The newest release in Netflix’s black cinema portfolio is the show “#BlackAF.” It seems like a black comedy, about a black family, that engages in black stuff. Makes you kind of question how well a black viewer would actually relate to it.

There’s always a level of speculation around black films and shows when being viewed by our own people. Odds are, we are the audience that is being targeted, but often enough, we are disappointed in the portrayal of our people. As many hashtags as one can try to attach to black cinemas, enough of them really do not embody the feeling that it is #BlackAF. It seems like the people that made the films may be trying to hard or actually completely ignorant to the substance of the black experience. And more times than one, actually too many times to count, black people in film are portrayed as dirty, poor, and struggling. This show gives a very fair comic relief to that stigma.

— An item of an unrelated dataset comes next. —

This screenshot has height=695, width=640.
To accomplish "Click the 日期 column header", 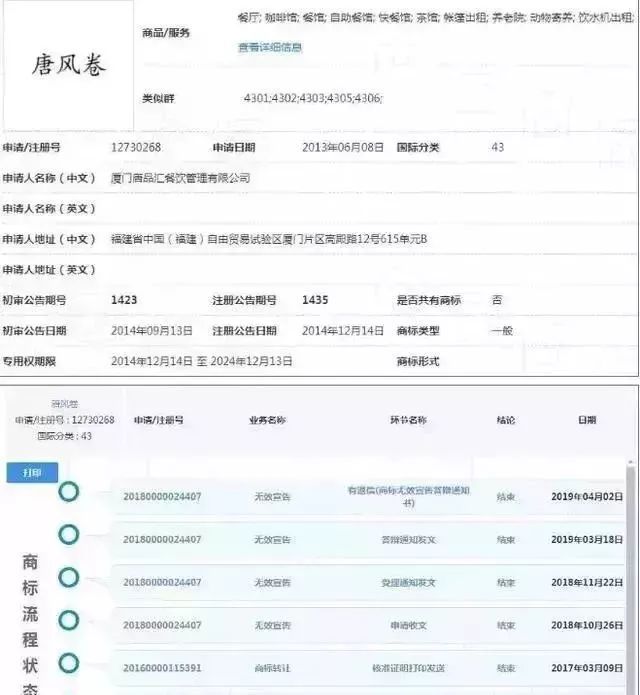I will coord(586,421).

One thing that is clear in this show is the wealth. The whole story is based on a rich black family dealing with things that black families of all tax brackets tend to deal with. Episodes explore concepts such as the way that we are seen by our white counterparts in the same positions, the systematic belief systems that have been instilled in African-Americans since their arrival to this country, and even the types of interactions that happen in black households. Basic concepts and principles that we can really relate to.

The way that the episodes are filmed, much like that of a documentary (as is the point), takes a chance to share the thought processes and ask questions that can be important in the black community. It highlights things inclusive of the way that older sisters tend to feel motherly, the difference in childhood experiences as money develops over time, and the competition in marriages that tend not to fail us all. This work embodies what it really feels like to be in a black-minded family without being boring or hard to enjoy. The language is provocative without being too inappropriate, the conversations are valid, and the responses are those typical of black people with a background of systematic oppression. Simply put, “everything is because of slavery,” but instead of the oppressed black family saying it, this show gives us the enjoyment of hearing and seeing that even with some money, certain things don’t change.

I’m not here to be a movie critic, I’m not here to say that this show may or may not be a waste of space on someone’s hard-drive. I’m simply here to tell you my reaction and the reaction of those that I’ve spoken to about it. Don’t get me wrong at all, this series lives up to it’s rating and is definitely not for audiences too sensitive. It is fair to say however, this show definitely stood up to the title as being #BlackAF.